Monitoring Jaeger

Version 2.9 Go to the latest 2.x version Go to the latest 1.x version

Jaeger itself is a distributed, microservices based system. If you run it in production, you will likely want to setup adequate monitoring for different components, e.g. to ensure that the backend is not saturated by too much tracing data.

Please refer to OpenTelemetry Collector documentation for details on configuring the internal telemetry.

Metrics

Here’s a sample curl call to obtain the metrics:

curl -s http://jaeger-collector:8888/metrics

The following metrics are of special interest:

otelcol_receiver_accepted_spans
otelcol_receiver_refused_spans

otelcol_exporter_sent_spans
otelcol_exporter_send_failed_spans

The first two metrics describe how many spans are being received by Jaeger. The last two metrics indicate how many spans are being sent to the storage. Under normal conditions the accepted and sent_spans counters should be close to each other.

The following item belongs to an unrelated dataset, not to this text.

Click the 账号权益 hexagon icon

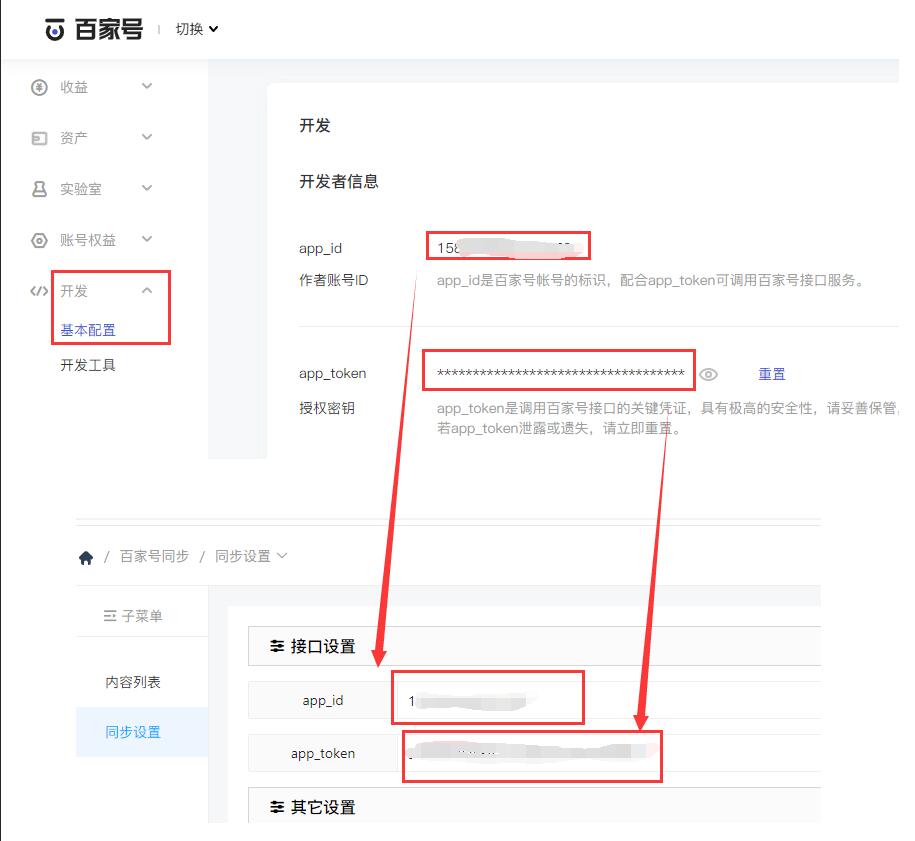pyautogui.click(x=39, y=240)
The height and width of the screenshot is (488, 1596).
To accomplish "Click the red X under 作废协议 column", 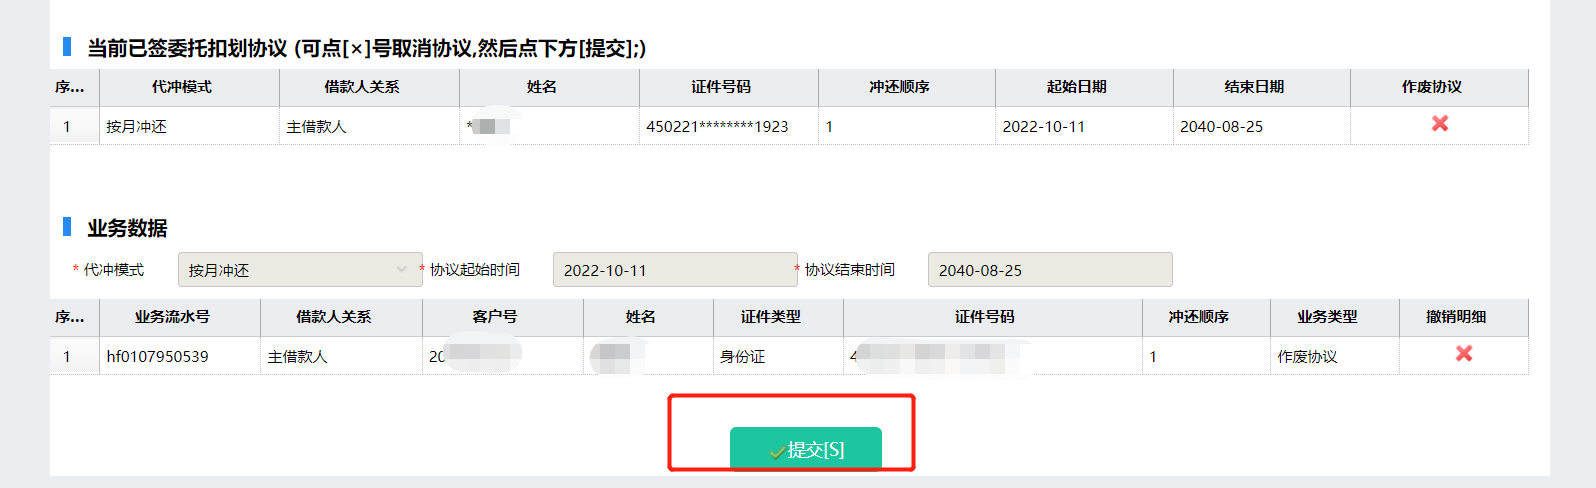I will [x=1439, y=124].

The labels on the metrics allow to separate different receivers and exporters. For example, the first metric with all labels might look like this (formatted for readability):

otelcol_receiver_accepted_spans{
    receiver="otlp",
    service_instance_id="f91d66c2-0445-42bf-a062-32aaed09facf",
    service_name="jaeger",
    service_version="2.0.0",
    transport="http"
} 44

Logging

Logs by default go to stderr in plain text format. For production deployment log verbosity of info or warning is recommended.

Traces

Jaeger has the ability to trace some of its own components, namely the requests to the Query service. For example, if you start all-in-one as described in Getting Started, and refresh the UI screen a few times, you will see jaeger populated in the Services dropdown.

Self-tracing can be disabled by setting OTEL_TRACES_SAMPLER=always_off environment variable.

Monitoring Best Practices

When running Jaeger in production, comprehensive monitoring is essential to ensure optimal performance and reliability. This section covers key metrics and monitoring strategies.

Process-Level Metrics

Monitor these fundamental system metrics for all Jaeger components:

System Resources

CPU Usage: Monitor CPU utilization to detect performance bottlenecks
Memory Usage: Track both RSS and virtual memory consumption
File Descriptors: Monitor open file descriptor count
Network Usage: Monitor network I/O for data ingestion and storage operations

Disk I/O (for components with local storage)

Disk Usage: Monitor disk space utilization
Disk I/O: Track read/write operations per second and latency

Go Runtime Metrics

Jaeger v2 components are built on OpenTelemetry Collector, which exposes standard Go runtime metrics:

Garbage Collection

GC Duration: Monitor garbage collection pause times
GC Frequency: Track how often garbage collection occurs

Goroutines

Goroutine Count: Monitor the number of active goroutines
Goroutine Growth: Watch for unexpected increases that may indicate leaks

Memory Statistics

Heap Usage: Monitor Go heap memory usage
Memory Allocations: Track allocation patterns

OpenTelemetry Collector Metrics

Jaeger v2 is built on OpenTelemetry Collector. The key metrics to monitor are:

Span Processing

Span Ingestion: Monitor spans received
- otelcol_receiver_accepted_spans: Total spans accepted by receivers
- otelcol_receiver_refused_spans: Spans refused (indicates data loss)
Span Export: Monitor spans sent to storage
- otelcol_exporter_sent_spans: Successfully exported spans
- otelcol_exporter_send_failed_spans: Failed export attempts

Component Health

Receiver Health: Monitor data ingestion components by receiver type
Exporter Health: Monitor storage export components by storage backend

Query Performance

Monitor Jaeger query service performance:

Response Times

Query Latency: Monitor UI and API query response times
Query Volume: Track query patterns and frequency

Storage Backend

Monitor your specific storage backend (Elasticsearch, Cassandra, etc.) according to its documentation

Prometheus Alerts

The Jaeger repository includes a sample set of Prometheus alerting rules . These production-tested alerts cover:

Service availability: Alerts for when Jaeger components are down
Performance degradation: Alerts for high latency and error rates
Capacity issues: Alerts for resource exhaustion and queue saturation
Data loss: Alerts for dropped spans and storage failures

For detailed setup instructions, see the monitoring mixin documentation .

Monitoring Tools Integration

Prometheus Configuration

Example Prometheus scrape configuration for Jaeger v2:

scrape_configs:
  - job_name: 'jaeger-v2'
    static_configs:
      - targets: ['jaeger:8888']  # Internal telemetry port
    scrape_interval: 15s
    metrics_path: /metrics

Health Checks

Implement health checks for:

Application Health

Verify OpenTelemetry Collector pipeline health
Check storage connectivity
Validate receiver endpoint availability

Dependency Health

Monitor storage backend health according to your storage system’s documentation
Check network connectivity between components

Troubleshooting

Common scenarios to investigate:

High Resource Usage

Check goroutine counts and memory usage patterns
Review OpenTelemetry Collector configuration

Data Loss (Refused/Failed Spans)

Check storage backend health and connectivity
Verify exporter configuration
Review receiver capacity settings

Poor Query Performance

Monitor storage backend performance
Check for resource contention
Review query patterns